REFLEXÕES LITORÂNEAS –

A aposentadoria nos leva a um mundo de reflexões. Sabedor que o tempo está mais para o fim, que propriamente para um horizonte de sonhos a realizar, vou chegando a conclusão que devo acelerar os dreams ainda pendentes, sob pena de ser penalizado pelas gorduras acumuladas, heranças já consolidadas em patologias mortais, além dos vírus e bactérias que se revezam em estratégias diabólicas para me eliminar.

E assim parto para mais um sonho a realizar, tal seja fotografar nossas praias. Apesar da liberdade da aposentadoria, tenho as âncoras da família que pede presença, realizando o tal desejo de maneira acelerada, cobrindo de Touros a Genipabu, de moto, em paradas rápidas, trajetos constantes e vias nem sempre amigáveis, tudo numa moto PCX e munido de um smartphone Samsung s20 e uma Canon T7 com lente 50-500 Sigma.

E nessa aventura de um coroa inquieto vejo o povo nas comunidades praianas, os jovens, as atividades, percebendo que a história destes seres é diferente, almejando quase sempre apenas existir. Sem grandes sonhos de viagens, posses, relacionamentos, encontrando a felicidade na comida posta, na cadeira diante da casa e no tocar do barco sem estresse, incorporando a felicidade cotidiana de comprar um pão, de fritar um peixe e ir no posto de saúde.

Não existe necessidade de sanduíches gourmet, de resorts ou land rovers. As pernas cobrem distâncias e os assuntos comezinhos de marés mortas, fiscalizações oficiais da lagosta fora das normas, além de Joãozinho que agora quer ser chamada de Jennifer e Marilinha – aquela quase beata, hoje só atende pela vocalização de Pedrão, além de ter trocado as missas pela academia e viver mergulhado na missão de criar músculos e cultivar pêlos.

No universo das milhões de aldeias litorâneas, para os mais velhos a vida é como Deus quer, já os jovens, mais bem informados sabem que a música que toca não é bem assim, e se movem pelo mote de que a vida é minha e eu que sei o que devo fazer, tirando Deus do leme e assumindo o roteiro do destino pessoal.

E fotografando aqui, papeando ali, percebi algo muito presente em quase todos. Como não adianta falar de religião, uma vez que são majoritariamente católicos, nem de política pois apoiam quem mantém as bolsas da vida, responsáveis pela renda da imensa maioria dessa população, só me restava perguntar por futebol.

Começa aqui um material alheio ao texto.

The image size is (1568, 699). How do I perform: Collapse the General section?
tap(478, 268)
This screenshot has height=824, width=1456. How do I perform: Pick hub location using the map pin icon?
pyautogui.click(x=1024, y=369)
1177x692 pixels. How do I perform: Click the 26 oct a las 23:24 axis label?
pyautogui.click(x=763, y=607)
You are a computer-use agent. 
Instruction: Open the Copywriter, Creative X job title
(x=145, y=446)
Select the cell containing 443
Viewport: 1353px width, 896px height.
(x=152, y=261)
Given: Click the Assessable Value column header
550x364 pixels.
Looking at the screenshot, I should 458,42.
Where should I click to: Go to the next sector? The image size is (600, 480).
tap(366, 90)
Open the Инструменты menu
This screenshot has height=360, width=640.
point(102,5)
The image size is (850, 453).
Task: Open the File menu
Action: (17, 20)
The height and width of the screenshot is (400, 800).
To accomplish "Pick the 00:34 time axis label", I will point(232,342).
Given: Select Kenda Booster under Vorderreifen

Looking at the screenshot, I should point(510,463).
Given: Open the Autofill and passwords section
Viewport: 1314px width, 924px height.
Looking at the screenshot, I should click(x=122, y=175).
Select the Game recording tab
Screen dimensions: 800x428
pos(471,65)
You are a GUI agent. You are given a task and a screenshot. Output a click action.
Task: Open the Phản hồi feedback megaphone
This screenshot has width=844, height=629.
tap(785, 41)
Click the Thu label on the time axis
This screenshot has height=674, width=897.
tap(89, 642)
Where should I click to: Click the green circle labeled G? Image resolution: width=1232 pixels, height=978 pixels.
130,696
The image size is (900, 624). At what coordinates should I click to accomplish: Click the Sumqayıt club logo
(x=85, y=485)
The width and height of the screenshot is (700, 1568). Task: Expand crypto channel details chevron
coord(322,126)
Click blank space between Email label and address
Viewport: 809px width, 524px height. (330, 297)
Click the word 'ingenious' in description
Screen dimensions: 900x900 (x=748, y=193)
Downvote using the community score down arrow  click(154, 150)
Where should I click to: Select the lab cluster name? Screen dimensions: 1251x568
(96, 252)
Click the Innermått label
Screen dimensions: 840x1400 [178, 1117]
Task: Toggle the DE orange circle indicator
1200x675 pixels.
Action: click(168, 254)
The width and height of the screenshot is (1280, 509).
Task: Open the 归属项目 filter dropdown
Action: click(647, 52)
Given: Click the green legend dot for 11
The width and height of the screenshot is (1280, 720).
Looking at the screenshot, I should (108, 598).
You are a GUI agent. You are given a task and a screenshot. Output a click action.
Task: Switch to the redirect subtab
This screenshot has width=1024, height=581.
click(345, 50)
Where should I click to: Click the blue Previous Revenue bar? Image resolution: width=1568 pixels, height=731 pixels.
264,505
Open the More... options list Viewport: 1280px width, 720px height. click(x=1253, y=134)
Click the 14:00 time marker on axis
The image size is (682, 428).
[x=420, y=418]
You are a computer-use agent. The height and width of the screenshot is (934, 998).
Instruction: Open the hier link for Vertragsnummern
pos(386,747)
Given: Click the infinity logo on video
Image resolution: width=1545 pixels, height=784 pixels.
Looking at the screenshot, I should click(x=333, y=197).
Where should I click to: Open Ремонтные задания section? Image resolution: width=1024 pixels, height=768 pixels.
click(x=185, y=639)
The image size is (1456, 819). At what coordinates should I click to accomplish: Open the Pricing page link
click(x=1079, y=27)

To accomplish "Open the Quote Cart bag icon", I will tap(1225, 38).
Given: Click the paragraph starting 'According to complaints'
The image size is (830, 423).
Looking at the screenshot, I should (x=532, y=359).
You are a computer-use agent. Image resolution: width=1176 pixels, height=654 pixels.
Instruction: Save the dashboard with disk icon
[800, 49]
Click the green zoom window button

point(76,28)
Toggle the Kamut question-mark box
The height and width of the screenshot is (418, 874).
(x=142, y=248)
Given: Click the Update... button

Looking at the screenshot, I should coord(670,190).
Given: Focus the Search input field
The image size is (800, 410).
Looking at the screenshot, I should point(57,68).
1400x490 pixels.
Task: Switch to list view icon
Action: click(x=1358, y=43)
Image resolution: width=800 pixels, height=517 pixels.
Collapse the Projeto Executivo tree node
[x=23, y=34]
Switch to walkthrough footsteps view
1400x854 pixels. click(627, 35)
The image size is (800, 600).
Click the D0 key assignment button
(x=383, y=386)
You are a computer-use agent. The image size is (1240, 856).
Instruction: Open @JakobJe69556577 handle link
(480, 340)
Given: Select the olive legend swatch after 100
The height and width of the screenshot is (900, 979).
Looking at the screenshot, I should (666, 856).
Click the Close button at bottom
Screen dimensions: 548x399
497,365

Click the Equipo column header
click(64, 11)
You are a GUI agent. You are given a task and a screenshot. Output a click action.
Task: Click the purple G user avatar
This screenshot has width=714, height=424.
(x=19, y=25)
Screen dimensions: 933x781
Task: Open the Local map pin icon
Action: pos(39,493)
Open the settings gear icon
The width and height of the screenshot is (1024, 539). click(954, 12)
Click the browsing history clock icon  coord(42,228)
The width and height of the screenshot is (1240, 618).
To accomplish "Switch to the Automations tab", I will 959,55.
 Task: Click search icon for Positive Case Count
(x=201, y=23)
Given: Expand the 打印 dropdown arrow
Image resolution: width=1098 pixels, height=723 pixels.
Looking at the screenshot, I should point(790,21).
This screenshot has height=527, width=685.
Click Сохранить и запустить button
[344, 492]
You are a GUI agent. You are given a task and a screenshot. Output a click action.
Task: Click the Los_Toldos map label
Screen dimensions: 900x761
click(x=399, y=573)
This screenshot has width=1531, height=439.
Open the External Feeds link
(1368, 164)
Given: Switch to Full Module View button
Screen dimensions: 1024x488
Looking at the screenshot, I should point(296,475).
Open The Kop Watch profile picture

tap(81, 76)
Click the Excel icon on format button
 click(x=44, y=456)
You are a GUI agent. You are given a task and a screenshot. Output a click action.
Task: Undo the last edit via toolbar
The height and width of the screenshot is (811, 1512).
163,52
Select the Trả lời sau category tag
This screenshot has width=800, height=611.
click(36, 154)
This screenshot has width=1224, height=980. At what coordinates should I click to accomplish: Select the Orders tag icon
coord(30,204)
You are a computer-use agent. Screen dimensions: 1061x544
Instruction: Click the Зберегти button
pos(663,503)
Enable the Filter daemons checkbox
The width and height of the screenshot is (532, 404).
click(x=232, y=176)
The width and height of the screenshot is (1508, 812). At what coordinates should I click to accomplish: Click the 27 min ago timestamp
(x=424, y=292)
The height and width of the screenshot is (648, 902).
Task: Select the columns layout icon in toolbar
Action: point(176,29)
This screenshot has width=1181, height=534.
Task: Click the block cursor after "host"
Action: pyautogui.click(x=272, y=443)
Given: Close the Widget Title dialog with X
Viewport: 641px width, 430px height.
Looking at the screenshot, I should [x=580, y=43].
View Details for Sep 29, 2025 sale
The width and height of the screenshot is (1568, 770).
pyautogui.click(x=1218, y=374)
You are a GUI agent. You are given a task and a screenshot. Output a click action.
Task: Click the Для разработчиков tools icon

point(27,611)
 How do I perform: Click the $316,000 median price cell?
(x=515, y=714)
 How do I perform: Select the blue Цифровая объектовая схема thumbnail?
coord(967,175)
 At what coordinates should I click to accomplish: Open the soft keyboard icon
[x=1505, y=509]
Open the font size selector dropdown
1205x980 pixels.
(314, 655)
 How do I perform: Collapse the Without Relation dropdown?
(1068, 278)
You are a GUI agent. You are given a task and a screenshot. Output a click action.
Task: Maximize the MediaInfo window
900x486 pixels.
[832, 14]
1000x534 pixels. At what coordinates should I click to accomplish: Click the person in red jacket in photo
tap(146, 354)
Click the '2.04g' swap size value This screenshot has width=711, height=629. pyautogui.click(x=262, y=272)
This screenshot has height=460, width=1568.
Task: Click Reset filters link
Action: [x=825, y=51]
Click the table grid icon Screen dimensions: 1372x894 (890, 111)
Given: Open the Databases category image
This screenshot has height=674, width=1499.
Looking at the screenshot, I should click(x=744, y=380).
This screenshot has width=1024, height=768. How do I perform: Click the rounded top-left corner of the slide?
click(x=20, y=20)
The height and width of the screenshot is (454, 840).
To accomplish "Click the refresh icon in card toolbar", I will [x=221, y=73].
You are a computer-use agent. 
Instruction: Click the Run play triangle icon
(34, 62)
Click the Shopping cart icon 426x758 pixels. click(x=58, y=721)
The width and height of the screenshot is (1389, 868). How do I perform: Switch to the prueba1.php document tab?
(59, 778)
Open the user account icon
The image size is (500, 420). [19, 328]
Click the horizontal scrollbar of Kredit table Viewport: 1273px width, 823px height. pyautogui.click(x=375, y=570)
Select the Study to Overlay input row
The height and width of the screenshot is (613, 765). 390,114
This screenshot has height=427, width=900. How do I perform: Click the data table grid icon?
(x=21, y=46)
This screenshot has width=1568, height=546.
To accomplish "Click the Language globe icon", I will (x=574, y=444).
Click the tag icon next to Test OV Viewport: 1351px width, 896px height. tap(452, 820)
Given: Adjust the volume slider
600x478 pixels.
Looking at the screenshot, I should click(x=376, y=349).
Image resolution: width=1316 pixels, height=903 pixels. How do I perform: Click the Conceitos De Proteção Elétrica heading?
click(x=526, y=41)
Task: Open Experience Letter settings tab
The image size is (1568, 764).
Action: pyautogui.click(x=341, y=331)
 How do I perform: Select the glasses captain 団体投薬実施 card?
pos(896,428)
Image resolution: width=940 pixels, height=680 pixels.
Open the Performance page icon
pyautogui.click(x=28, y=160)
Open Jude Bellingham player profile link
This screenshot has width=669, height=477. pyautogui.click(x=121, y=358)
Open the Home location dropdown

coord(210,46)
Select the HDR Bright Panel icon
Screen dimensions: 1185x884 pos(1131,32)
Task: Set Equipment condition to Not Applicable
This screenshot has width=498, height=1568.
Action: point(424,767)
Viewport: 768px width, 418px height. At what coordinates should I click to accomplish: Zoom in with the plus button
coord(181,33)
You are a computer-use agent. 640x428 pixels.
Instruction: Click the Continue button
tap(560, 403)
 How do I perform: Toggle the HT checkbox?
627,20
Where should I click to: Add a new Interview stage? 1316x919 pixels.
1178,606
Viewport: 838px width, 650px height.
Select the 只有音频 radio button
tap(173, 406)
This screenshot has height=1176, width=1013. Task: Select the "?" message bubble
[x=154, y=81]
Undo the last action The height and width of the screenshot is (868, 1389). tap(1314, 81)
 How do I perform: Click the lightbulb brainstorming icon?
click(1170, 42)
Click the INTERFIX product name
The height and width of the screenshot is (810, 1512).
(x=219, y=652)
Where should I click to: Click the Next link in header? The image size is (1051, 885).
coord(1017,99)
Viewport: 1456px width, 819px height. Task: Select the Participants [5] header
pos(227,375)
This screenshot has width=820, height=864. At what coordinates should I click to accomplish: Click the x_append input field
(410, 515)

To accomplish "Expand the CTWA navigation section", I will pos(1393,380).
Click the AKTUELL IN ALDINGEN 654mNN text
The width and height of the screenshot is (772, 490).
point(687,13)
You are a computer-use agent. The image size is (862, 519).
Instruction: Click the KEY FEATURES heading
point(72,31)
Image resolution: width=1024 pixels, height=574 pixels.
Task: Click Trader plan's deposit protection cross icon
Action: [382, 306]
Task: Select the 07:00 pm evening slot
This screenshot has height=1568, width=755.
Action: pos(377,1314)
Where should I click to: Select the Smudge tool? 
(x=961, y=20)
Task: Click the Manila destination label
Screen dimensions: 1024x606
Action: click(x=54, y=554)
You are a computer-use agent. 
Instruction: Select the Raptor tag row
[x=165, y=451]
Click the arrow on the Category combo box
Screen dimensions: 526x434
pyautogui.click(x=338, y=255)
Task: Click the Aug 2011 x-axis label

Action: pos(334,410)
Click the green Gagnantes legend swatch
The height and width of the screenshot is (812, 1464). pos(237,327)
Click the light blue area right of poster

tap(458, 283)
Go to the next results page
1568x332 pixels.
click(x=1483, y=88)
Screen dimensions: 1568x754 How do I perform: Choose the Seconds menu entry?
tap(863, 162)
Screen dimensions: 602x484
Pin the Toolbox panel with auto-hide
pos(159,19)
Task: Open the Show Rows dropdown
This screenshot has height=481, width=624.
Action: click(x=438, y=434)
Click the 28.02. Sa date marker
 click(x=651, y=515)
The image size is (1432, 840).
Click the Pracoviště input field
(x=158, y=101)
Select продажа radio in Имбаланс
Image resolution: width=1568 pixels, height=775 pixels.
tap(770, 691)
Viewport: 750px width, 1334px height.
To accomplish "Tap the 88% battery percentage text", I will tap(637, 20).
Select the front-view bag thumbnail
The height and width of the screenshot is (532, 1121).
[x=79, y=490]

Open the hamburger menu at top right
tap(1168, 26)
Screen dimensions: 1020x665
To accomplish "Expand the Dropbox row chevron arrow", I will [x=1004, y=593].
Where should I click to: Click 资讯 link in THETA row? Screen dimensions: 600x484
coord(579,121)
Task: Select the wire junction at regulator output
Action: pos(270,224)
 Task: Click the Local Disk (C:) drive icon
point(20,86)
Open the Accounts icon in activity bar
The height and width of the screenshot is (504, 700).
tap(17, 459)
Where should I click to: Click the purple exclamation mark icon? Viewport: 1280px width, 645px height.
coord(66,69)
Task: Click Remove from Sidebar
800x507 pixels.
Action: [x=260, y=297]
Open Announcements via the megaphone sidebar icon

Aí, me perdoem a sinceridade, mas as respostas quase absolutas apontam para o mengão, trazendo junto um sorriso de satisfação. O que pensei então, diante da mansidão da vida praiana, com um mar de sandálias, bermudas, ausência de shampoos, sonhos materiais e um horizonte de ter saúde? Que o futebol incorpora algo inerente ao ser humano, o de estar ao lado de algo vencedor, forte, com cheiro de povo, e que se queira ou não, as vezes mais, as vezes menos, o Flamengo tem essa pegada, é um popular vitorioso, é um time da massa que vence, sendo assim neste oceano em que estive imerso, uma alegria, uma adesão que agrega felicidade.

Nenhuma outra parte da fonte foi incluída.